Изменить размер шрифта - +

Действительно, если атомное ядро имеет необыкновенно большие размеры, ядерное притяжение не в состоянии скомпенсировать электромагнитное отталкивание между протонами по всему объему ядра, и оно стремится развалиться. Именно такие ядра со сложной структурой испытывают α-распад, а иногда подвергаются даже более радикальному распаду, который мы называем «делением». Ядерное поле убывает обратно пропорционально не квадрату, а приблизительно седьмой степени расстояния. Если расстояние между двумя протонами увеличивается вдвое, притяжение между ними уменьшается не в 4 раза, а в 128 раз. Это означает, что поле внутри ядра в сотни раз сильнее электромагнитного, а вне ядра им можно пренебречь.

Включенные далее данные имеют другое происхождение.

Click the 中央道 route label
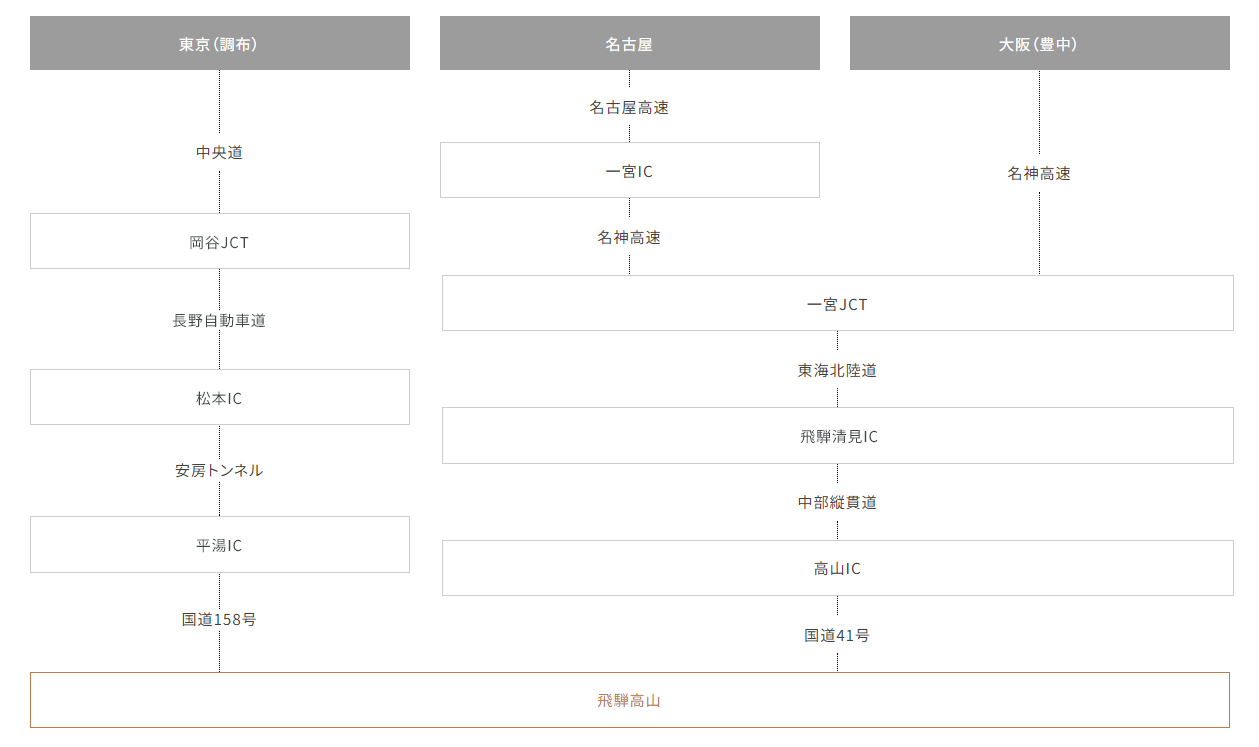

В 1932 году Гейзенберг (впервые предложивший протон-нейтронную модель ядра) разработал теорию, согласно которой взаимодействия полей осуществляются посредством обмена частицами. Например, притяжение и отталкивание в электромагнитном поле происходят в результате обмена фотонами между телами, испытывающими притяжение или отталкивание, иначе говоря, с помощью так называемых обменных сил. Если соображения Гейзенберга применимы и к ядерному полю, протоны и нейтроны ядра должны обмениваться некоторой частицей, чтобы между ними возникло необходимое притяжение, удерживающее их вместе.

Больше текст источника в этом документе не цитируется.